Note that integer and fixed-point numbers are represented in a two-complement method during function evaluation. The binary number is extended in the case of a variable size mismatch.

For example, the positive signed number \((110)_2=6\) is expressed as \((00110)_2\) when operating with a five-qubit variable. Similarly, the negative signed number \((110)_2=-2\) is expressed as \((11110)_2\).

Examples:

5 | 3 = 7 since 101 | 011 = 111

5 | -3 = -3 since 0101 | 1101 = 1101

-5 | -3 = -1 since 1011 | 1101 = 1111

Examples

Example 1: Two Quantum Variables

This example generates a quantum program that performs bitwise 'or' between two variables. The left arg is a signed with five qubits and the right arg is unsigned with three qubits.

from classiq import *


@qfunc
def main(a: Output[QNum], b: Output[QNum], res: Output[QNum]) -> None:
    allocate_num(5, True, 0, a)
    allocate_num(3, False, 0, b)
    a ^= 4
    b ^= 5
    res |= a | b


qmod = create_model(main, out_file="bitwise_or_2vars_example")
qprog = synthesize(qmod)

result = execute(qprog).result_value()
print(result.parsed_counts)
print(result.counts_of_multiple_outputs(["a", "b", "res"]))
[{'a': 4.0, 'b': 5.0, 'res': 5.0}: 1000]
{('00100', '101', '10100'): 1000}

Example 2: Integer and Quantum Variable

This example generates a quantum program that performs a bitwise 'or' between a quantum variable and an integer. The left arg is an integer equal to three and the right arg is an unsigned quantum variable with three qubits.

@qfunc
def main(a: Output[QNum], res: Output[QNum]) -> None:
    a |= 4
    res |= 3 | a


qmod = create_model(main, out_file="bitwise_or_integer_example")
qprog = synthesize(qmod)

result = execute(qprog).result_value()
result.parsed_counts
[{'a': 4.0, 'res': 7.0}: 1000]

Requirements:
[1] Which decimal equations does the bitwise 'or' excerpt give under its first "Examples:" heading?
[2] Repeat the bitwise 'or' excerpt from "Example 1: Two" up to and including "unsigned with three qubits.".

[Items listed in a dataset]

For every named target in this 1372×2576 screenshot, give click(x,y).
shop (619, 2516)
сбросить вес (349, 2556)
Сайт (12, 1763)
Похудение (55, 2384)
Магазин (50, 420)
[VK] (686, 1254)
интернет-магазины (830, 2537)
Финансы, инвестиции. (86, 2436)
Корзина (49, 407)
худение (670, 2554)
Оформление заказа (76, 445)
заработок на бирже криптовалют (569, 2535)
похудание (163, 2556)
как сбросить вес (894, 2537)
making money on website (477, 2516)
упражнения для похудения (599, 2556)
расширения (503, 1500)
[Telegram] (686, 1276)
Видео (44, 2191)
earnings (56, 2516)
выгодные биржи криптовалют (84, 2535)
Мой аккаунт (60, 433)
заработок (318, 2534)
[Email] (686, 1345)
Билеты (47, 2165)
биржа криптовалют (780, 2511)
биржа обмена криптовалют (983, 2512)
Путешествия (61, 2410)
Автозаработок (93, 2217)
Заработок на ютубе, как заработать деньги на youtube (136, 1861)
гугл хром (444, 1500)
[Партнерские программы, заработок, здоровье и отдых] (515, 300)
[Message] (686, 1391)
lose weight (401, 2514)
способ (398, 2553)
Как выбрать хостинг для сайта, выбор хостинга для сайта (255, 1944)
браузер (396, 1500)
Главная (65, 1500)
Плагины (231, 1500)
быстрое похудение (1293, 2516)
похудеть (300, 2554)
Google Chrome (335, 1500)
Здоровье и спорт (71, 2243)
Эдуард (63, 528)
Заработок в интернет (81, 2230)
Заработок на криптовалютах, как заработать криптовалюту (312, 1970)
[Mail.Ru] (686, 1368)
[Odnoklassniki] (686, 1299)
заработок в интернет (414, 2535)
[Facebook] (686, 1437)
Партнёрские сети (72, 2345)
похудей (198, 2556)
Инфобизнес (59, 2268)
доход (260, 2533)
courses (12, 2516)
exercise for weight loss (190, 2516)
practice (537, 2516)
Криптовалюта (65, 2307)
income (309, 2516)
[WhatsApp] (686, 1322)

Expected responses:
[1]
5 | 3 = 7
5 | -3 = -3
-5 | -3 = -1

[2]
Example 1: Two Quantum Variables

This example generates a quantum program that performs bitwise 'or' between two variables. The left arg is a signed with five qubits and the right arg is unsigned with three qubits.